MSc Project Proposal #2

Identifying differences between very similar images

Background

Identifying changes between two successive images is a necessary pre-condition of following change, and its significance. JMW Turner 1775-1851 (voted Britain’s most popular artist) produced upwards of 900 prints in his lifetime.  One of the reasons for his reputation was his obsessive attention to refining the details of his prints.  As a result, he and his engravers produced a succession of working proofs (states) for each print before it was published and a succession of different (usually deteriorating) versions for sale.  Identifying these changes has, and is, traditionally done by placing two impressions of the print side by side, then looking for differences line by (microscopic) line.  But that is really difficult to arrange when the pieces of paper are scattered across the world in institutional and private collections.  Using the rapidly improving digital image analysis can provide a method of automatic comparison.

There are a number of difficulties.  The process of making an impression from a metal plate involves humidifying the paper to ease the transfer of ink, then drying the impression, resulting in differential swelling and shrinkage which is different between different printings, papers and subsequent environmental conditions.  Since their printing, many impressions have undergone mechanical damage, staining, or modification such as colouring. This makes comparisons somewhat more difficult.  A trained human eye can learn to discount these distortions to follow individual features.

A first try at this problem by Anja le Blanc, see https://studiorum.itservices.manchester.ac.uk/print-comparisons/, used the strategy of aligning the two images using significant features on the images, such as a frame line and omitting the colour changes in the paper. Then cutting the images into 20 pixel squares and realigning using an average of the visible feature. Then identifying the lines/features in common. Then identifying and displaying the lines present/absent in one or the other image.  This process was repeated in successive squares to cover the entire image.  This was an excellent proof of concept, but threw up a number of problems.  The major one is the difficulty of achieving good, i.e. perfect, alignment of the original printed lines in each square. The second one is ensuring that there is no mis-alignment between adjacent squares, which results from the initial alignment, and necessary distortion to align, of the initial images.

Deliverables

There are a number of requirements which require interim deliverables.  The following is one suggested strategy, but the student may well come up with a better one.
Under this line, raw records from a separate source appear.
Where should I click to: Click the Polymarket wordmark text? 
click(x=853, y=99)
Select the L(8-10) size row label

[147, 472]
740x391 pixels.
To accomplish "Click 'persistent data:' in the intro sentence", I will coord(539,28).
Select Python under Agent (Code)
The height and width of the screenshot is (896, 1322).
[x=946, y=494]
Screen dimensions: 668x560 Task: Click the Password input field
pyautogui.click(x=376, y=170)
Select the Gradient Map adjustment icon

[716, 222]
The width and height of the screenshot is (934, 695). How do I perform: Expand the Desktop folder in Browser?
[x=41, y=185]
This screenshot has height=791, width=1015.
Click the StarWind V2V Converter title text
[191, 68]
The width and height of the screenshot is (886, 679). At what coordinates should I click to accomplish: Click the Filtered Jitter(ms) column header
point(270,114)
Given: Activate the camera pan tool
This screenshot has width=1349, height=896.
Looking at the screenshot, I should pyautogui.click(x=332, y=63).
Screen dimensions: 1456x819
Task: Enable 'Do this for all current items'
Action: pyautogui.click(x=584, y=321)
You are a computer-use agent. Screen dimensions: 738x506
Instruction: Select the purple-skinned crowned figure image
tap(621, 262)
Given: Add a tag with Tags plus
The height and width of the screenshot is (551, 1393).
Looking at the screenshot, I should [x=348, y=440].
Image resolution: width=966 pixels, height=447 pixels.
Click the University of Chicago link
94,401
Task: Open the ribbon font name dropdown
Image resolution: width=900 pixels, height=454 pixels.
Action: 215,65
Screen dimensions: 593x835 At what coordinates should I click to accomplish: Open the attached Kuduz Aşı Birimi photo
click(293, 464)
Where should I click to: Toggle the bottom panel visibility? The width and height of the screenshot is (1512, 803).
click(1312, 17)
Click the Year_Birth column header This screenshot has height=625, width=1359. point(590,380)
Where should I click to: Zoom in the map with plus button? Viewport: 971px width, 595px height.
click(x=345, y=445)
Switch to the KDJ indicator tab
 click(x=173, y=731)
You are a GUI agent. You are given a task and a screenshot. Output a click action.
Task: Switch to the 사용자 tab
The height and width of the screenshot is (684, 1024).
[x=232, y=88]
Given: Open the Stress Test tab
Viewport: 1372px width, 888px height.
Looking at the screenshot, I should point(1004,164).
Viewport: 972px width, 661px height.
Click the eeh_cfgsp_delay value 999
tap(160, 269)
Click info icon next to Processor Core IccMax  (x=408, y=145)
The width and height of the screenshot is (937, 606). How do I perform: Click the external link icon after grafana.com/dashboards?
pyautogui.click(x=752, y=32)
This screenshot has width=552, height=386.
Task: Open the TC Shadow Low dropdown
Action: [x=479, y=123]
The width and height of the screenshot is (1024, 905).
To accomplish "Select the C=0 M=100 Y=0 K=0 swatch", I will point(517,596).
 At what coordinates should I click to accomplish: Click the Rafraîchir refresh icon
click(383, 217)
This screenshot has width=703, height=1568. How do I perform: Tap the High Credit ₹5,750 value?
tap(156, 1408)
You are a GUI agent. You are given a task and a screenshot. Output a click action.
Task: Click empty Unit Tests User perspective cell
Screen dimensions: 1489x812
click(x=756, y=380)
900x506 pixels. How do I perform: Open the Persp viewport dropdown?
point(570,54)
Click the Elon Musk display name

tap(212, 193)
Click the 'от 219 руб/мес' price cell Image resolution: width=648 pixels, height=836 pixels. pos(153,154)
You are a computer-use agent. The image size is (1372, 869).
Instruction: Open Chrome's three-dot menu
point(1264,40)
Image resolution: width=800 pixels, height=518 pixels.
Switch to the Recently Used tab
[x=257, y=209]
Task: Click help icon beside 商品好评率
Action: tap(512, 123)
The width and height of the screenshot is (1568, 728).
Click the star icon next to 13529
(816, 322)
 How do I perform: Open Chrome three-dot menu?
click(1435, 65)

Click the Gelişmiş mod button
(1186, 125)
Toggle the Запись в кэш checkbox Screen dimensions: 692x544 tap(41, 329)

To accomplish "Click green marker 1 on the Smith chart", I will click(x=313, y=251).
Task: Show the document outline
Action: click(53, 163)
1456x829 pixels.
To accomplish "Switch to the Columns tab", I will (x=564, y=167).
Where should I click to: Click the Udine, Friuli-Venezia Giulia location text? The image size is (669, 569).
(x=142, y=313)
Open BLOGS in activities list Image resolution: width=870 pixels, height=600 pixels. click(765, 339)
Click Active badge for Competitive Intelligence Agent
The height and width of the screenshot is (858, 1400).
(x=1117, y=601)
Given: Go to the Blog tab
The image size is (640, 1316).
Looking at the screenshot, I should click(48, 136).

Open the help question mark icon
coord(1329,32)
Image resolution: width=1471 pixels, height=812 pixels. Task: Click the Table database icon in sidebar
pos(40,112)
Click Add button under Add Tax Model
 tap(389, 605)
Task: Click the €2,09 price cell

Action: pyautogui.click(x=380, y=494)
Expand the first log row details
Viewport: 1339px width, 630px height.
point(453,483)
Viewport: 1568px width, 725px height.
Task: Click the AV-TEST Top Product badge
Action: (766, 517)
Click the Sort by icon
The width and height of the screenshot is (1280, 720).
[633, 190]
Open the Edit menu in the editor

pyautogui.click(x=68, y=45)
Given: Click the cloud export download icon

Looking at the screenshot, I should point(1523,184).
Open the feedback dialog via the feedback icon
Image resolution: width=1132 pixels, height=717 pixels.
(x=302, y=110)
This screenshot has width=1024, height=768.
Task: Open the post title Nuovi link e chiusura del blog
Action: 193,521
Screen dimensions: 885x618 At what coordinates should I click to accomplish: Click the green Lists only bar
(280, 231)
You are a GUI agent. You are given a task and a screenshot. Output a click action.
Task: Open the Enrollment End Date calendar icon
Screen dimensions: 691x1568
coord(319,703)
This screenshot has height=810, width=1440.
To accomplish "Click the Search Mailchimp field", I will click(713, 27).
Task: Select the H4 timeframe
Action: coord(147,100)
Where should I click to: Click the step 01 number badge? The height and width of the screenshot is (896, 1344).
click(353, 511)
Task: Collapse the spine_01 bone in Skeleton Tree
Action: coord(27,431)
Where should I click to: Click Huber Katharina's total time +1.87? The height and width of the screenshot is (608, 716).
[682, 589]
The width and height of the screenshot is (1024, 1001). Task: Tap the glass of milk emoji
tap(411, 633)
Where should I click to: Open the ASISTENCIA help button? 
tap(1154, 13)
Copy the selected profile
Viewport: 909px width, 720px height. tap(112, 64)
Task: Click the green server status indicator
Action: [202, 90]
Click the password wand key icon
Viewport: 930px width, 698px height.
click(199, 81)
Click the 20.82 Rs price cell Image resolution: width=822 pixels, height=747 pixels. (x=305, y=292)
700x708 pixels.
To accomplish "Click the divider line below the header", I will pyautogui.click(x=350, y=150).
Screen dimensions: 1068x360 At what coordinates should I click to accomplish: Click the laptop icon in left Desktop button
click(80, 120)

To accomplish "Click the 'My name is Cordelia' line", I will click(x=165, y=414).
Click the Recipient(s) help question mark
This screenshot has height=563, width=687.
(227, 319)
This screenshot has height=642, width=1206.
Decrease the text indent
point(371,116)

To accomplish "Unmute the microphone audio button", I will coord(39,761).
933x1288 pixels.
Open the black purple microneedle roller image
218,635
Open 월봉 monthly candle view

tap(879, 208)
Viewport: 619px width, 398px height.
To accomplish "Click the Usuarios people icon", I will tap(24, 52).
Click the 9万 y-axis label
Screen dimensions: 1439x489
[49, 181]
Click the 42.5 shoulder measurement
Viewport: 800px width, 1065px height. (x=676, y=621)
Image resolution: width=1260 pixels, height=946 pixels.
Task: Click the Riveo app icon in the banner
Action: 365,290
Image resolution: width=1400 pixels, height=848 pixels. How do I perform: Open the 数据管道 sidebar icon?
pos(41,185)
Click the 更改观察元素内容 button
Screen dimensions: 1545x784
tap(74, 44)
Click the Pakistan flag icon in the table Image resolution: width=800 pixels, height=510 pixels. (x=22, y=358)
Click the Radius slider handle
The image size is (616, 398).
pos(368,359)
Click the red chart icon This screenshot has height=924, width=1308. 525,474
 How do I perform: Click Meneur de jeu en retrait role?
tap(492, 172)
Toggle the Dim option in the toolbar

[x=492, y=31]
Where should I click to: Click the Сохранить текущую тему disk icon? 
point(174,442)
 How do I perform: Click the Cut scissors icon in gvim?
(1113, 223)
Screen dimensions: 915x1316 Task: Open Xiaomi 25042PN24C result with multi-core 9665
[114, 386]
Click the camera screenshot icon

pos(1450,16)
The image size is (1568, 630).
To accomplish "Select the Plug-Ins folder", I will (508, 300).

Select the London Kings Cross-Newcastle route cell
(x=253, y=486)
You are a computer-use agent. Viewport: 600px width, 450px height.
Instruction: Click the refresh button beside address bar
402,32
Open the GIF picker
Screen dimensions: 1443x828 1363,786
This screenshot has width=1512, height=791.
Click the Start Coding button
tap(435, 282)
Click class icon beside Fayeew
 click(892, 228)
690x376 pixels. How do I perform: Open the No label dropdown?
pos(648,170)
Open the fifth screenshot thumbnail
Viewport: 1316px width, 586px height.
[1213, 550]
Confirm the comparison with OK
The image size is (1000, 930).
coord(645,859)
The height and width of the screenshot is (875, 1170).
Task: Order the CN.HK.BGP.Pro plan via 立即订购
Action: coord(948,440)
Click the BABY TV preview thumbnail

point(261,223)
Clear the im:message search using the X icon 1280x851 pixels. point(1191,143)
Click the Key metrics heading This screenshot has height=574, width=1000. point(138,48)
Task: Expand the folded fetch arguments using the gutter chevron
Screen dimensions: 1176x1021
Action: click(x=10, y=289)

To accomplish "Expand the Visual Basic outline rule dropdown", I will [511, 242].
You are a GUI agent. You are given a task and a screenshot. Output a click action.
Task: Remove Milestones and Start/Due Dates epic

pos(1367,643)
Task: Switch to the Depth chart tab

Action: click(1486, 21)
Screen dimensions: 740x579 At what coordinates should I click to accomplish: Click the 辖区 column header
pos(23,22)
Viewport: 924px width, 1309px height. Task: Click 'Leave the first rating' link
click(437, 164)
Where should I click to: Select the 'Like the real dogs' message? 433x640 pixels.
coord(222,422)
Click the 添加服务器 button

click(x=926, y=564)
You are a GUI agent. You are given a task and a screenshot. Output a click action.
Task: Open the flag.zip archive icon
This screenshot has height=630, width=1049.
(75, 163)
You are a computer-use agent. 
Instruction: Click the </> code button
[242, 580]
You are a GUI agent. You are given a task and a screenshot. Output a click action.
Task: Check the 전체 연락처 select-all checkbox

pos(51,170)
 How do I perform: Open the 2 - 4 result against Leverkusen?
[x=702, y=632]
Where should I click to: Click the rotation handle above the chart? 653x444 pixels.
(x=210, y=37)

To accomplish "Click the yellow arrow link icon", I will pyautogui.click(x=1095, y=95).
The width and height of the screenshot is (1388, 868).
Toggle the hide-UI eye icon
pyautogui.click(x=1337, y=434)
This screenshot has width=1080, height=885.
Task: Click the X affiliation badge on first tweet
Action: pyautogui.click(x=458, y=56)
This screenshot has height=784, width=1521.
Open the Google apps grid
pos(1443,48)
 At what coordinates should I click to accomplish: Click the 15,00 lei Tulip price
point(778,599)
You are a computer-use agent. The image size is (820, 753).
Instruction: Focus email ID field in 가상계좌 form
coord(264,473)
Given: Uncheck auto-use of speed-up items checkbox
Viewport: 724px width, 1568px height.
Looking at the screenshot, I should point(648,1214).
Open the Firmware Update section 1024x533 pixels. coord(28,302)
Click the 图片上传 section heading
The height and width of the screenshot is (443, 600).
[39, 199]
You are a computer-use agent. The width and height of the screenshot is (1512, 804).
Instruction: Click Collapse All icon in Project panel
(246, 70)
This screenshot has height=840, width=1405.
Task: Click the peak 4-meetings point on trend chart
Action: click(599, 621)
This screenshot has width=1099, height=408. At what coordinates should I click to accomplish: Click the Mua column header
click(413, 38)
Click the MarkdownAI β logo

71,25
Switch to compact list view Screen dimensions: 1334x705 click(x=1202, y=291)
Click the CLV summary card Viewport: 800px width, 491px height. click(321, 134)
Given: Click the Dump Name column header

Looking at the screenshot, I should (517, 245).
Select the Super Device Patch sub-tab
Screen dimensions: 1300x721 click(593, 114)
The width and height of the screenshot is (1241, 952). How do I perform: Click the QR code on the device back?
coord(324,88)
  1. Identifying the features common to both images then placing them on a standardised grid. These features probably include every common printed line and point.  In general, there are about 6 different “states” known for each print during development.  So this standardised grid should be reusable, and refinable, for future comparisons.
  2. Normalising the images so that all the printed features have the same (or comparable) contrast with the background paper.  Both the colour of the paper and the intensity of the ink colour can vary considerably, because of variability in the materials used initially and subsequent ageing, wear and tear.  Again for a more general solution, it would be useful for all prints to be normalised to the same standard. 
  3. Overlaying the images on the standardised grid and ensuring the maximum coincidence of features.
  4. Carrying out subtractions to show the features uniquely present and not present in each comparator image.

Reference Example Manipulaitons

High resolution images are available for all these.  It would be useful to re-work the examples shown on the Turner webpages for comparison, These two impressions are nominally the same state, but look very different. Are they?

Reference Example Manipulations

High resolution images are available for all these.  It would be useful to re-work the examples shown on the Turner webpages for comparison,

  1. These two impressions are nominally the same state, but look very different. Are they?

1a.          F008_iv_ad_ad0010_PM

1b. F008_iv_cvh_cvh3339_PM  

This is a successive sequence of images:  2a. R401_etc_cvh_cvh0140_PM

2b. R401_epa_cvh_cvh0141_PM

2c. R401_epb_cvh_cvh0142_PM

2d. R401_epc_cvh_cvh0143_PM

2e. R401_i_hg_hg0698_PM

2f. R401_iia_cvh_cvh2279_PM

2g. R401_iib_cvh_cvh0560_PM

2h. R401_iii_cvh_cvh2220_stitched

2i. R401_iv_cvh_cvh0502

Advertisement

MSC Project proposal

Stitching photographic images – eliminating errors in stitching.

Background

Stitching a series of image tiles captured in a mosaic into a coherent image is a frequent requirement in photogrammetry, mapping, etc. Current software packages appear to use a common methodology of bottom up matching patterns, by simplifying the image on each tile, merging these images, then filling in the details from the original tiles.  However and increasingly, the tile images are captured across a tightly controlled imaging network, so the positional relationship between the edges, or overlaps, of the tiles are available.  The standard method of stitching largely ignores both these interfaces and the internal structure of each tile.  As a result, confusing tiles result in misaligned and distorted mosaics (fig.1) which are not tested and corrected against the detail in the original tiles. Researchers currently have considerable difficulty in finding a methodology that will reliably stitch such data sets.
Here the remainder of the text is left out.